In questa sua Madre Assenza, Daviddi conferma la natura del suo sguardo sul mondo, la pietas che sorregge la sua testimonianza, il persistere e mutare di un’avventura che si svolge in territorio apparentemente angusto, in una zona di confine, dove sa cogliere innumerevoli immagini devote di quieta vita silenziosa, o silenziosa per i più, nel generico frastuono dell’epoca.
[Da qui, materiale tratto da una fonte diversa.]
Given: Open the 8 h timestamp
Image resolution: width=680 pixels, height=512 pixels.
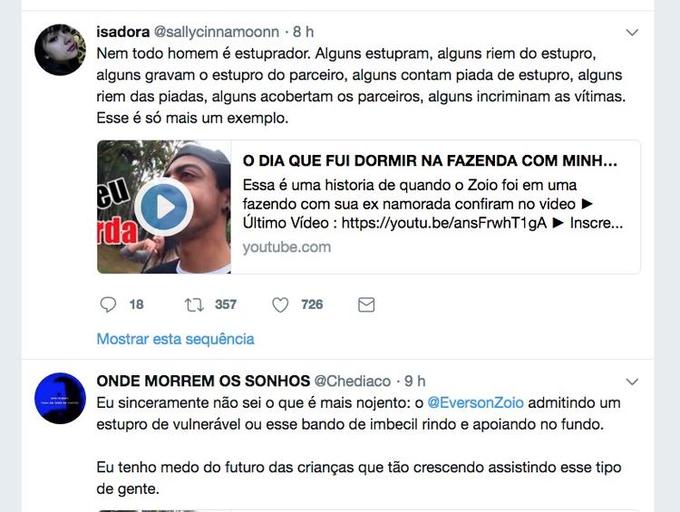Looking at the screenshot, I should pyautogui.click(x=303, y=32).
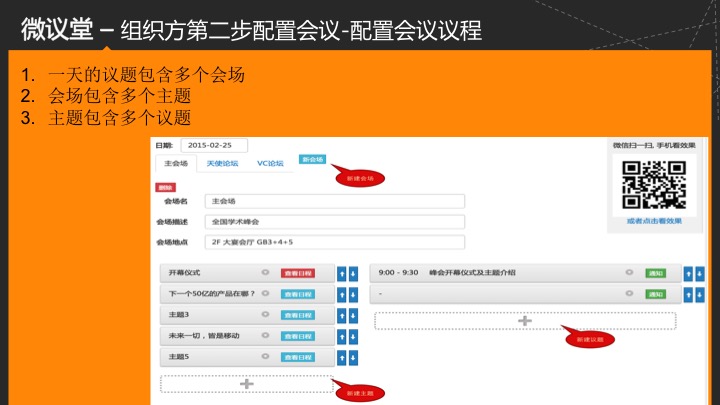Toggle eye icon on 9:00 - 9:30 agenda
The image size is (720, 405).
coord(629,272)
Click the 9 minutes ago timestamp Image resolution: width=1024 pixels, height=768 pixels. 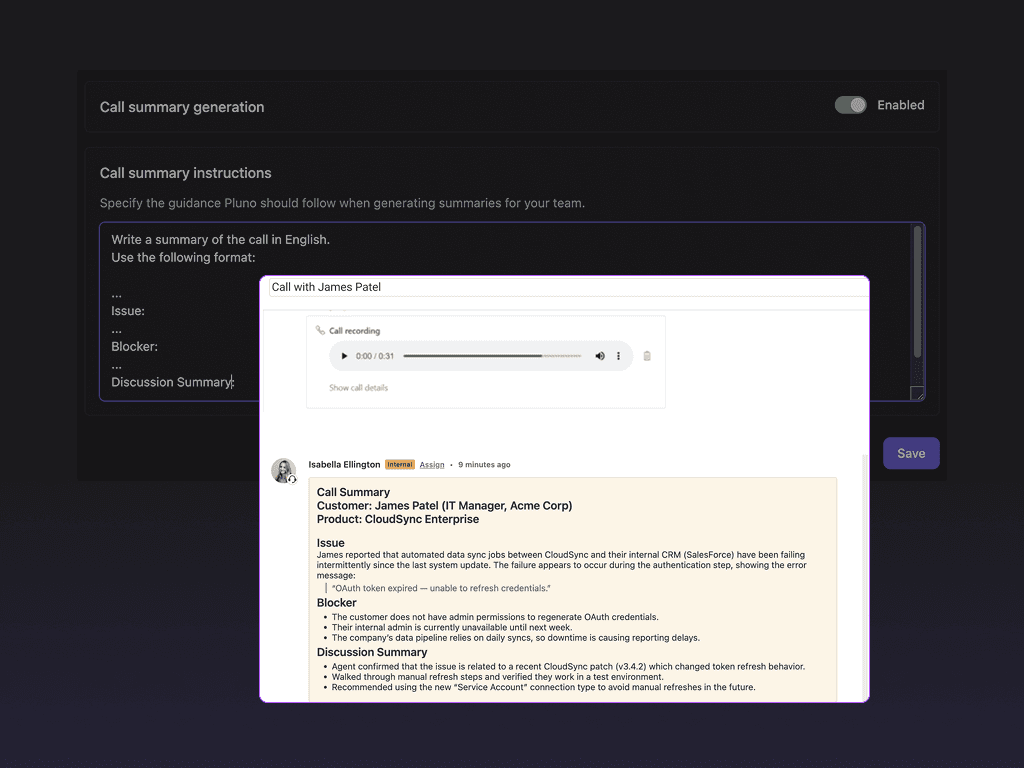click(x=484, y=465)
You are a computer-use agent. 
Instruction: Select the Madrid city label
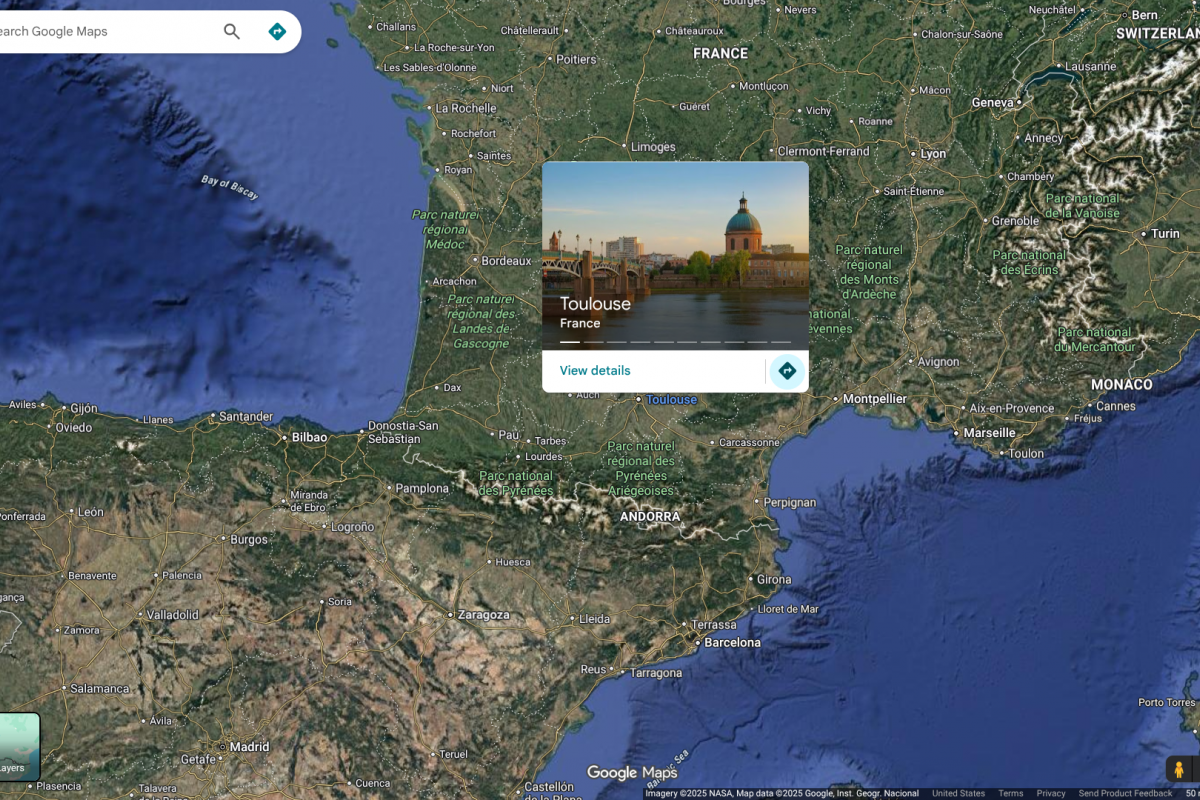(x=249, y=747)
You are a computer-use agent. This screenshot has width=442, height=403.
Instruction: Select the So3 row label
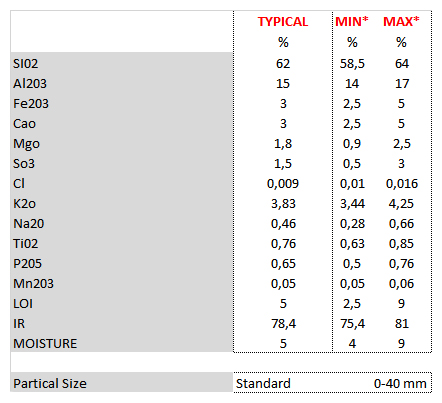[24, 164]
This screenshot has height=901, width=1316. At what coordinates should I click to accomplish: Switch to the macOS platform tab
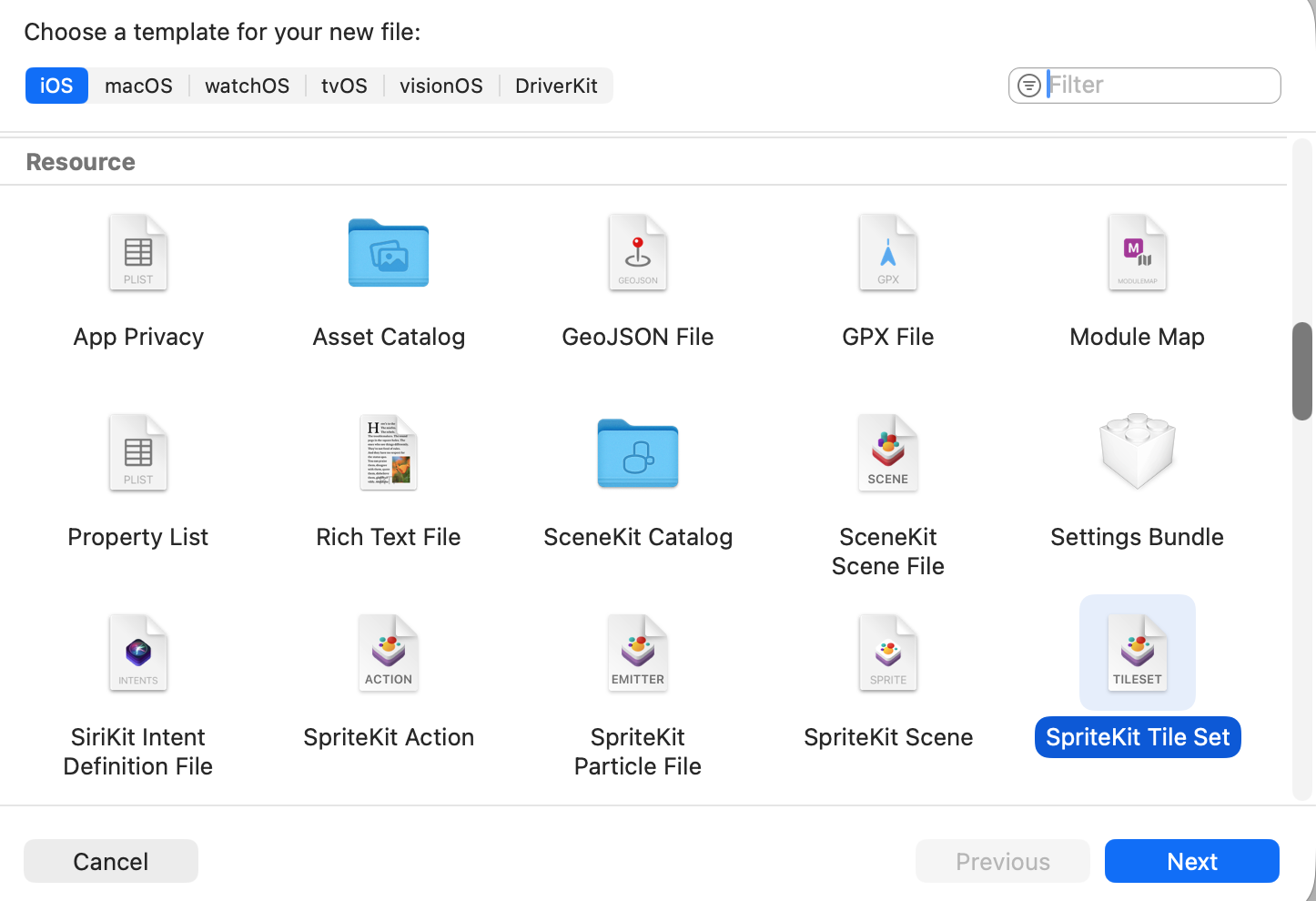138,86
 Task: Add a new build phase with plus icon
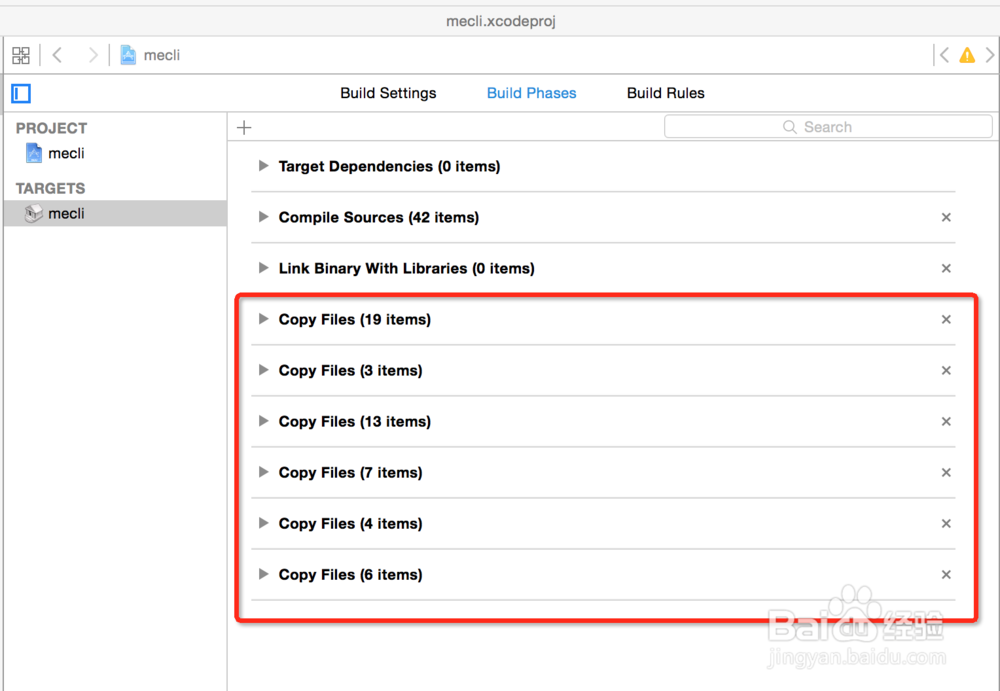click(x=244, y=127)
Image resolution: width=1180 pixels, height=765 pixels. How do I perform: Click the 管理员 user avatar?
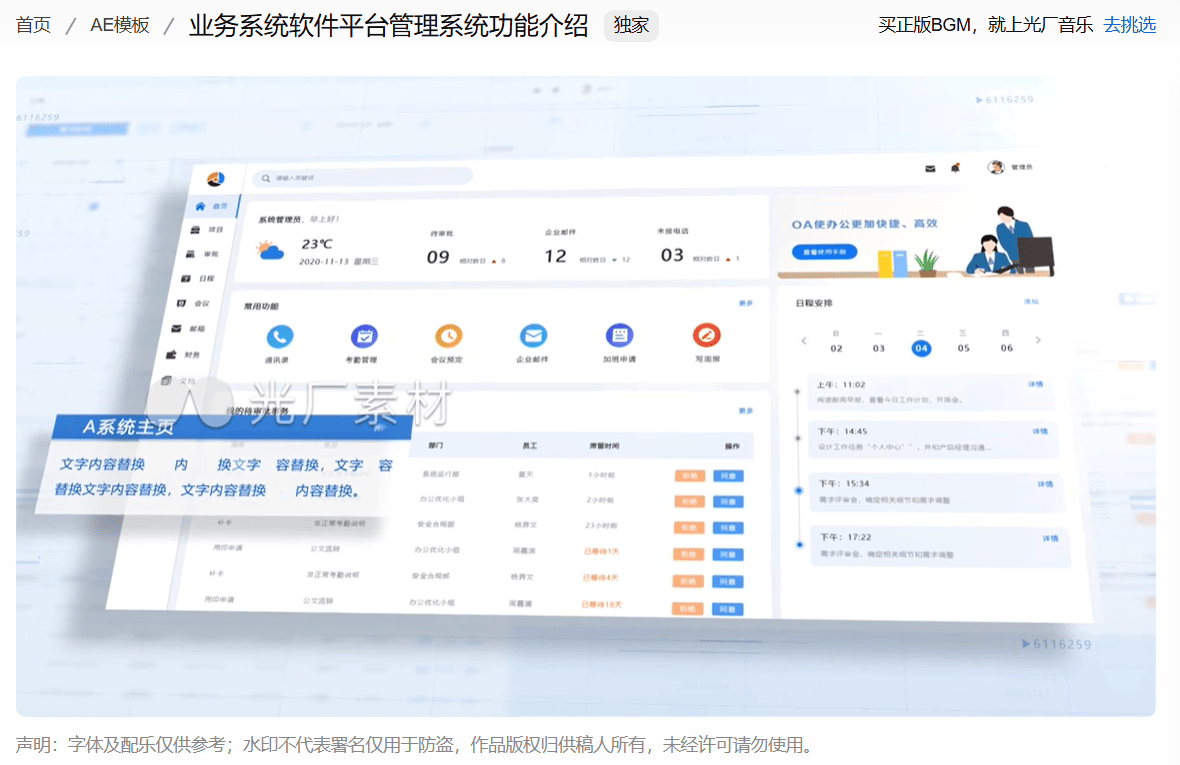click(x=996, y=167)
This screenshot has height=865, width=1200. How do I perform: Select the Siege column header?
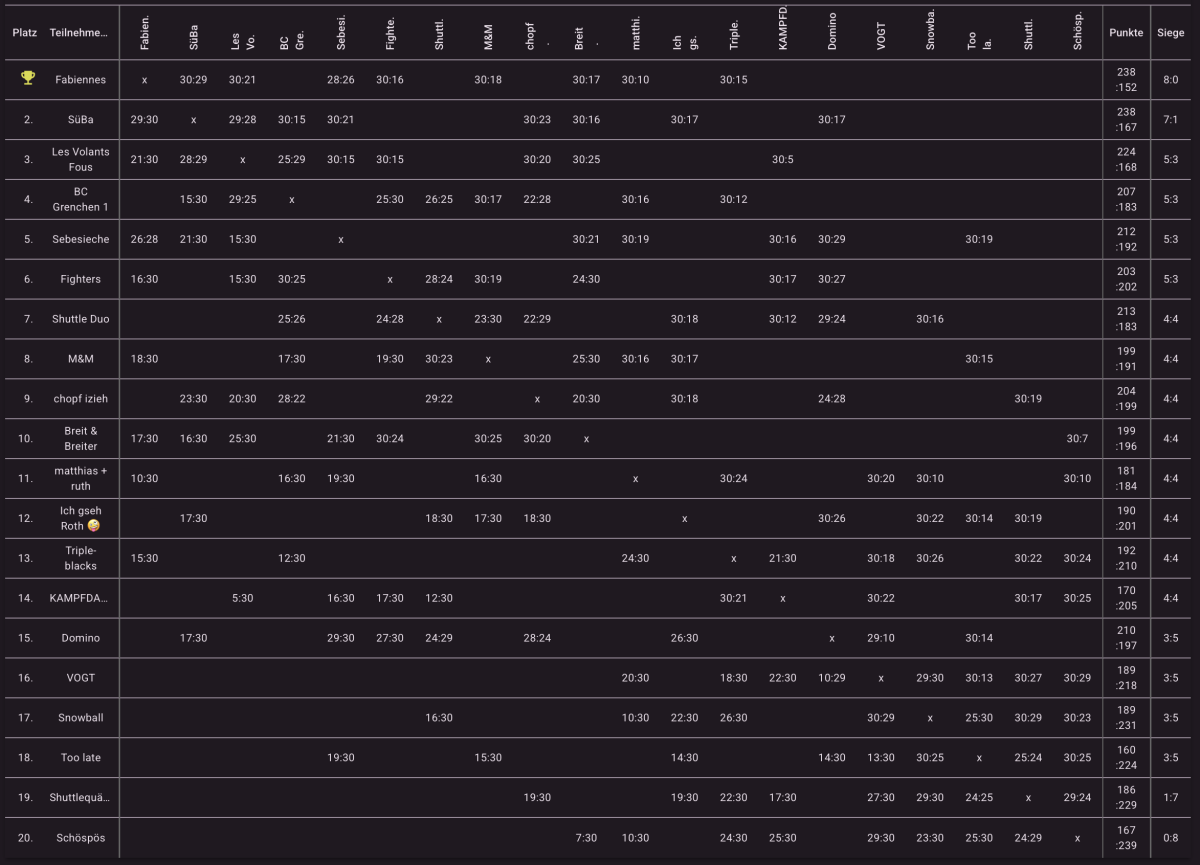click(1170, 33)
Immagini di semplice naturalezza dell’esserci, nel cuore di una ritualità feriale, in apparenza minimale eppure quasi sacra, come dolcemente e domesticamente alonata di vero, eppure mirabilmente transitoria, colta nell’incancellabile istante, forse prima di un inevitabile, misterioso, eppure atteso, proiettarsi altrove.

Daviddi è un poeta la cui ricerca è fortemente radicata nel presente, e lo si vede bene, per nostra fortuna, nella piena consapevolezza stilistica, in quel suo alternare versi e brevi testi in prosa con impeccabile efficacia. E nel connettere le varie parti in un ampio organismo libro tanto discreto e sobrio quanto sottilmente emozionante.